**Texte de référence:**
RTL - Opinion divisée, médias critiques, parlementaires mobilisés: après huit ans d'intervention militaire ininterrompue au Sahel, des voix de plus en plus nombreuses s'interrogent en France sur la pertinence de cet engagement, à l'heure où l'exécutif réfléchit à l'alléger.
La mort récente de 5 soldats français au Mali en une semaine a déclenché un vigoureux débat sur la plus grosse opération extérieure française que constitue la force Barkhane, forte de 5.100 hommes, qui lutte contre les groupes jihadistes et tente d'aider les Etats à restaurer leur autorité dans une région semi-désertique grande comme l'Europe.
Pour la première fois depuis le déclenchement en janvier 2013 de l'opération Serval, à laquelle a succédé Barkhane en 2014, la moitié des Français (51%) ne soutiendraient plus cette intervention au Mali, selon un sondage Ifop publié lundi. Seuls 49% des personnes interrogées y sont encore favorables, contre 73% en février 2013 et 58% fin 2019.
Cette enquête d'opinion réalisée sous le coup de l'émotion, quelques jours seulement après des pertes françaises dans la région, fait malgré tout écho à une impatience grandissante, au Parlement comme dans les médias français, face à des résultats mitigés.
"La France face au bourbier malien", titrait mercredi l'éditorial du quotidien Le Monde, en soulignant que les opérations menées au Sahel "ont certes mis hors d'état de nuire plusieurs chefs djihadistes, mais n'ont empêché ni la montée des violences entre civils, ni les percées islamistes au centre du Mali".
"Le coût humain et financier de l'opération est sans rapport avec les bénéfices tirés", tranche de son côté Bastien Lachaud, député de La France Insoumise (extrême-gauche), soulignant qu'"aucun attentat sur le sol français n'a été organisé depuis la zone saharo-sahélienne".
"Nos forces font un travail exceptionnel, mais si Barkhane peut gagner des batailles, ce n'est pas à elle seule de gagner la guerre", estime pour sa part le député de la majorité présidentielle Thomas Gassilloud, souhaitant plus d'implication des Etats sahéliens.
- "Se retirer, non. Muter, oui" -
En janvier 2020, au sommet de Pau (sud de la France), le président français et ses homologues du G5 Sahel (Mauritanie, Mali, Burkina Faso, Niger, Tchad) avaient décidé d'intensifier la lutte antijihadiste pour enrayer une spirale de violences.
Barkhane a depuis remporté d'indéniables victoires tactiques aux côté d'armées locales plus mobilisées, en particulier contre l'Etat islamique au Grand Sahara (EIGS) dans la zone des "trois frontières", aux confins du Mali, du Burkina Faso et du Niger.
Mais les pouvoirs centraux de ces pays, parmi les plus pauvres du monde, peinent à réinvestir ces territoires reculés et à offrir protection, éducation et services de base aux populations.

**Jeu de données:**
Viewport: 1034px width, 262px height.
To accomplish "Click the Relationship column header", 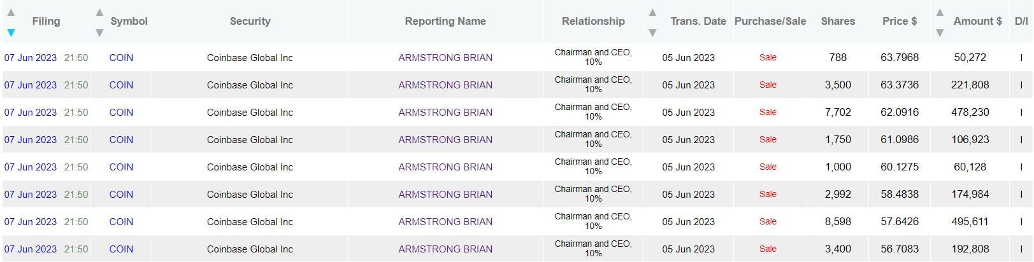I will (x=593, y=22).
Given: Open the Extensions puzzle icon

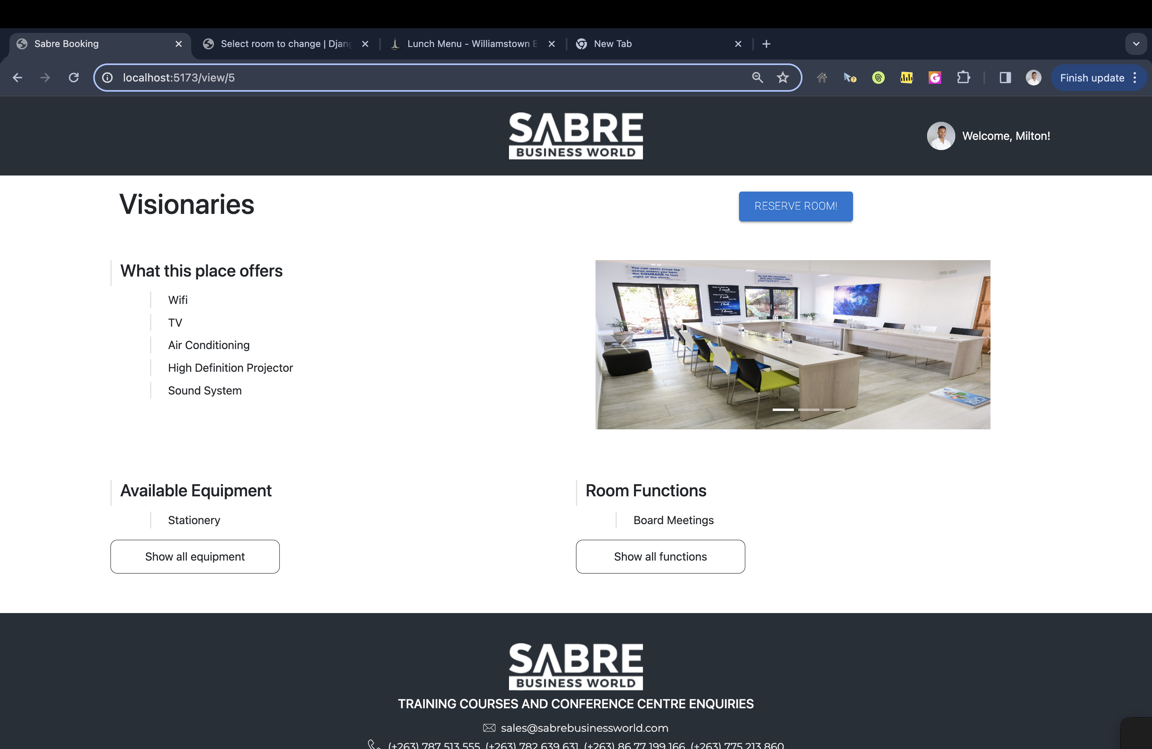Looking at the screenshot, I should pos(963,77).
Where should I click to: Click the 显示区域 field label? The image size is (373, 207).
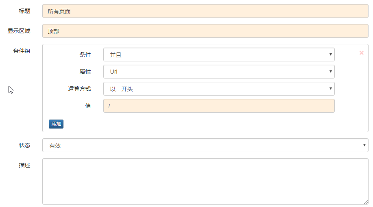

**Objectifs:**
- a) Recopiez l'article sur la force Barkhane de "La mort récente" à "grande comme l'Europe.".
- b) Répondez à ces questions d'après l'article sur la force Barkhane :
(i) Combien d'hommes compte la force Barkhane ?
(ii) En quelle année Barkhane a-t-elle succédé à l'opération Serval ?
(iii) Dans quelle ville s'est tenu le sommet de janvier 2020 ?

**Les réponses:**
- a)
La mort récente de 5 soldats français au Mali en une semaine a déclenché un vigoureux débat sur la plus grosse opération extérieure française que constitue la force Barkhane, forte de 5.100 hommes, qui lutte contre les groupes jihadistes et tente d'aider les Etats à restaurer leur autorité dans une région semi-désertique grande comme l'Europe.

- b)
(i) 5.100 hommes
(ii) 2014
(iii) Pau